WRITTEN INSTRUCTION.
Rewrite the listing below with each "Open" swapped for "Launch" and nothing else changed, leaving out the pictures.

[start DATA SUPPLIED]

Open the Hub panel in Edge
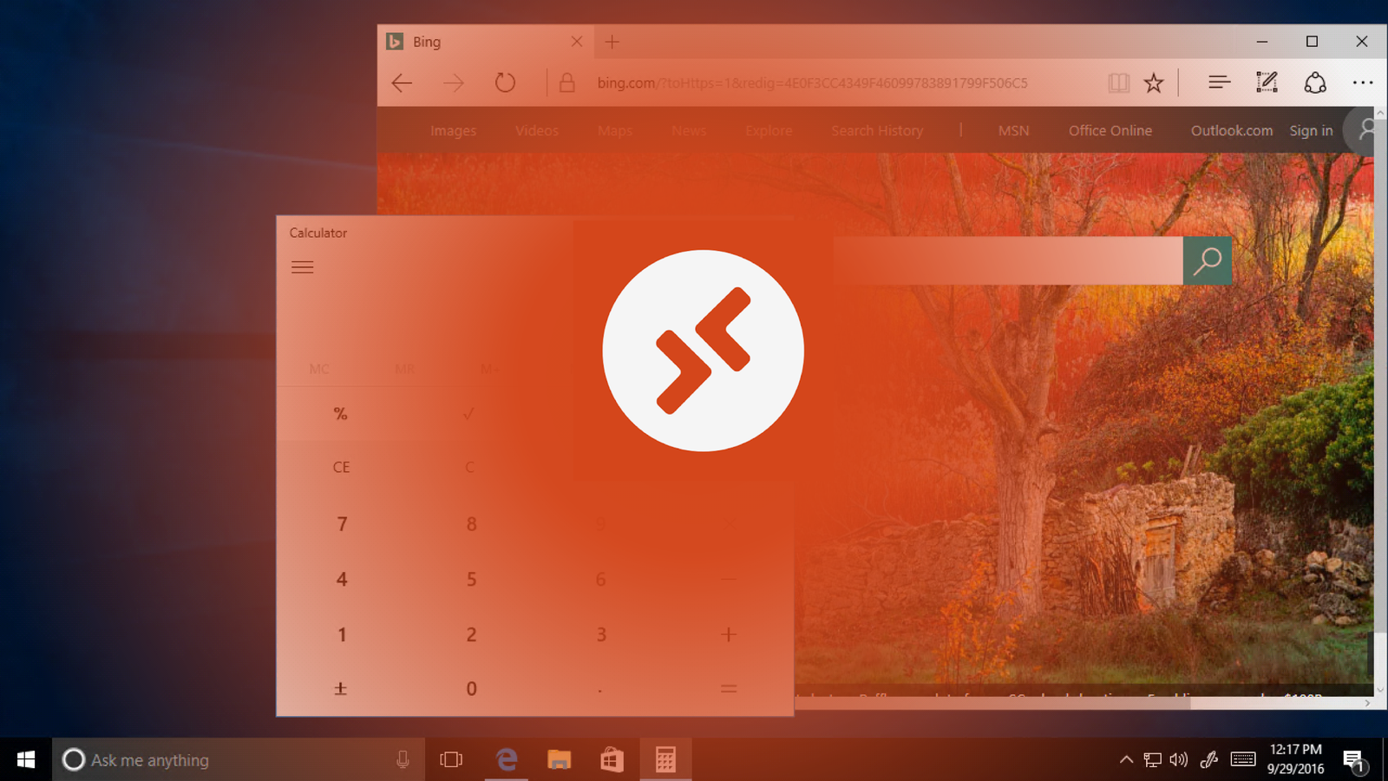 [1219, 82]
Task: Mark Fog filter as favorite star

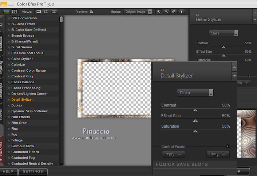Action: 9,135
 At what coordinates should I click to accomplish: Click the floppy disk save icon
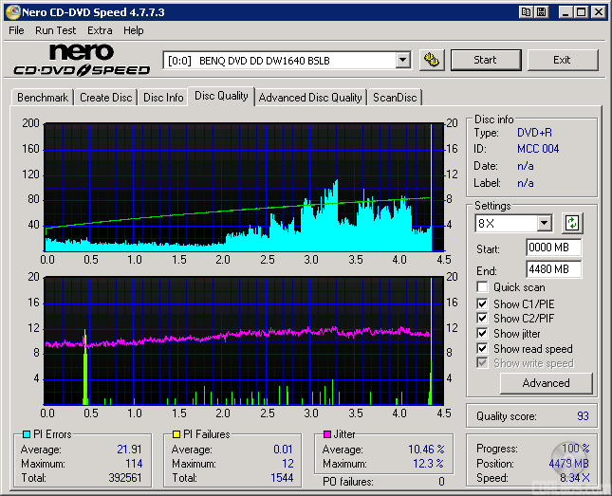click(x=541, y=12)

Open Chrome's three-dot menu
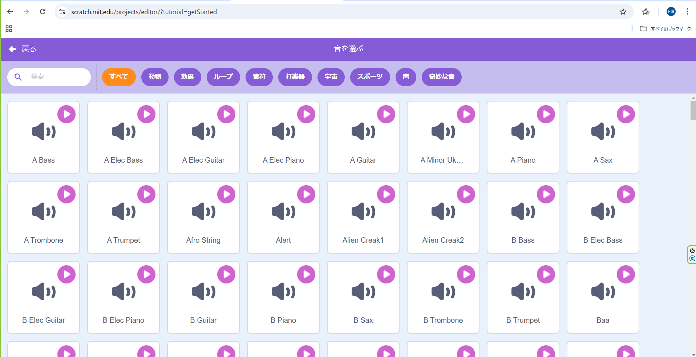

[end DATA SUPPLIED]

RESPONSE.
Launch the Hub panel in Edge
 [1219, 82]
Task: Mark Fog filter as favorite star

Action: 9,135
 At what coordinates should I click to accomplish: Click the floppy disk save icon
click(x=541, y=12)

Launch Chrome's three-dot menu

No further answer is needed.